Background Adalimumab is a humanized monoclonal antibody targeting tumour necrosis factor-α. Recent clinical trials have demonstrated its efficacy in Crohn’s disease; however, experience in clinical practice remains limited.
Aim To investigate the efficacy and safety of adalimumab in the clinical setting.
Methods The clinical outcomes of patients with medically refractory Crohn’s disease treated with adalimumab in the Western General Hospital Edinburgh, over a 3-year period (2003–2006), were studied.
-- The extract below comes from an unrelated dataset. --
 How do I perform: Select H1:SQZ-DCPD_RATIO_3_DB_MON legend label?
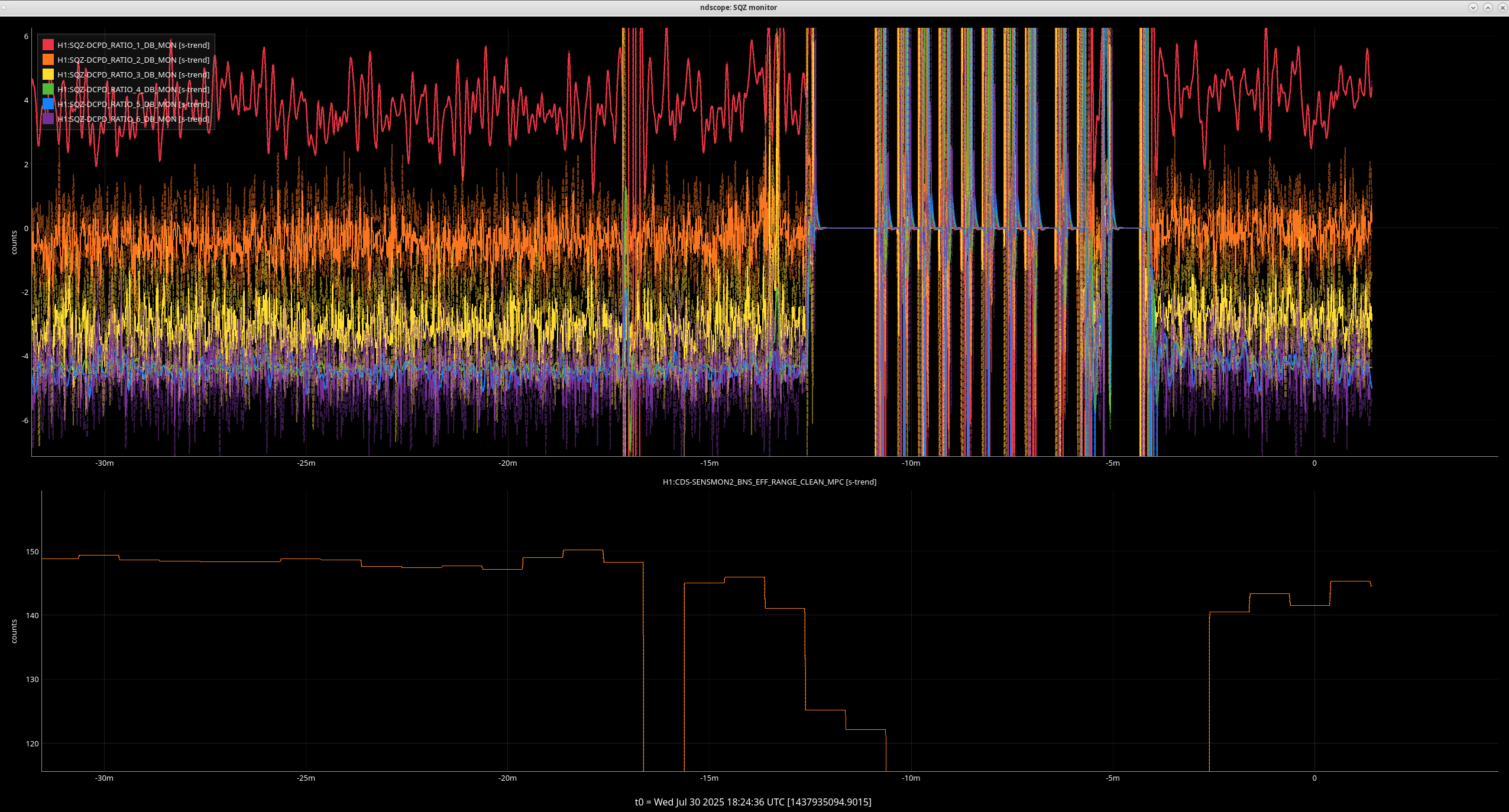(133, 74)
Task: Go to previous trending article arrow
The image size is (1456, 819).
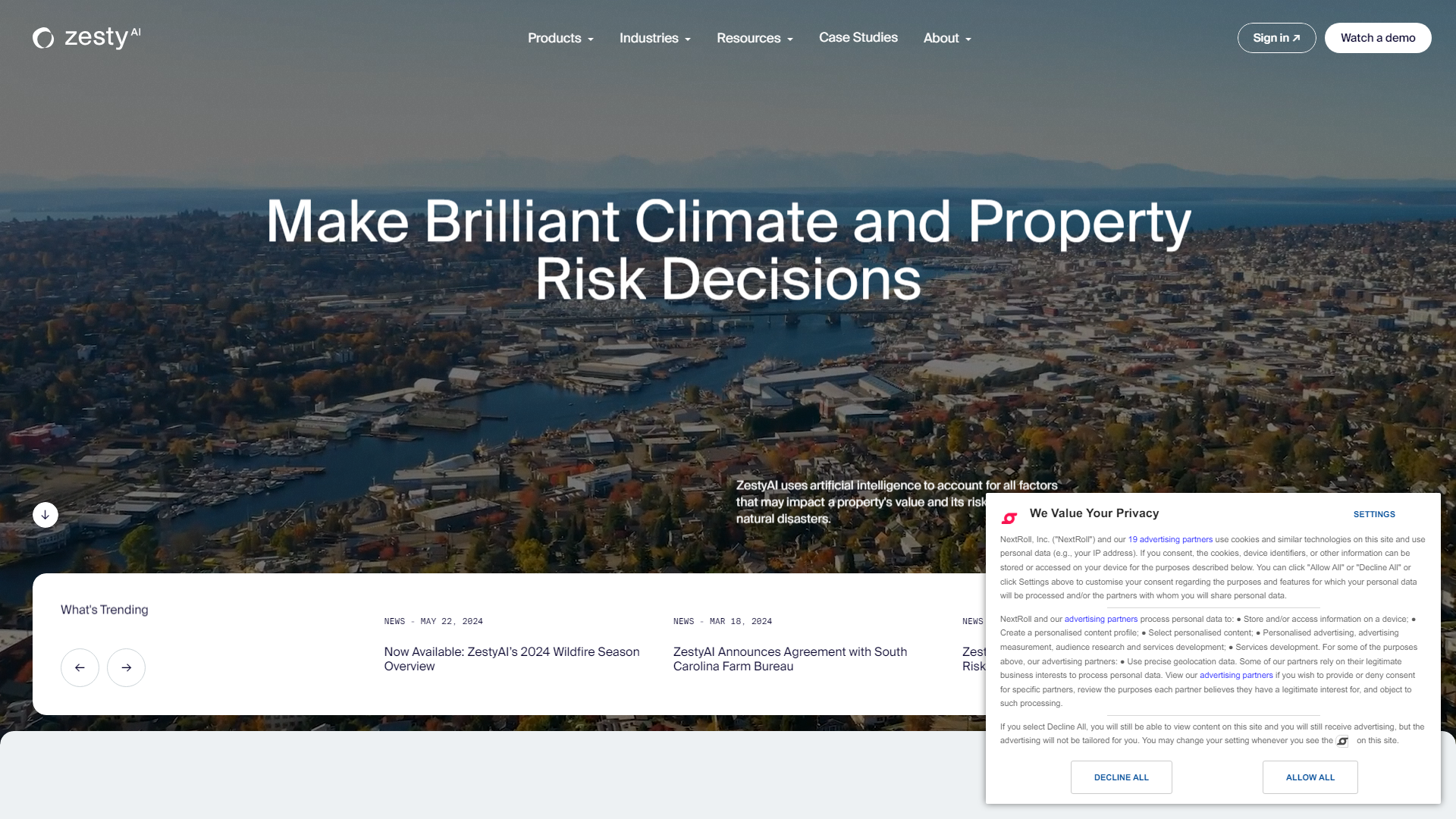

Results Twenty-two (14 females; age at therapy: 32.6 years) patients were treated using an 80/40 mg induction regimen followed by fortnightly 40 mg treatment. All had proven refractory/intolerant to corticosteroids and immunosuppression. Twenty patients had had previous infliximab infusions – of these eight (36%), six (27%), three (14%) had previous infusion reactions, no response and lost response to infliximab, respectively. Over a period of 1.0 years (IQR: 0.62–2.5), Kaplan–Meier analyses showed that 68% (seven nonresponders) were in clinical remission and 67% (five surgery – discounting oral CD) avoided further surgery for active disease. 59% required dose escalation to 40 mg weekly (0.55 years; IQR: 0.22–1.4). Three (50%) primary nonresponders to infliximab achieved remission. Two patients developed serious infective complications and one patient developed lung cancer.
Conclusions Adalimumab is efficacious in refractory Crohn’s disease, with benefit observed in infliximab primary nonresponders. However, many patients require escalation of dosing regimen.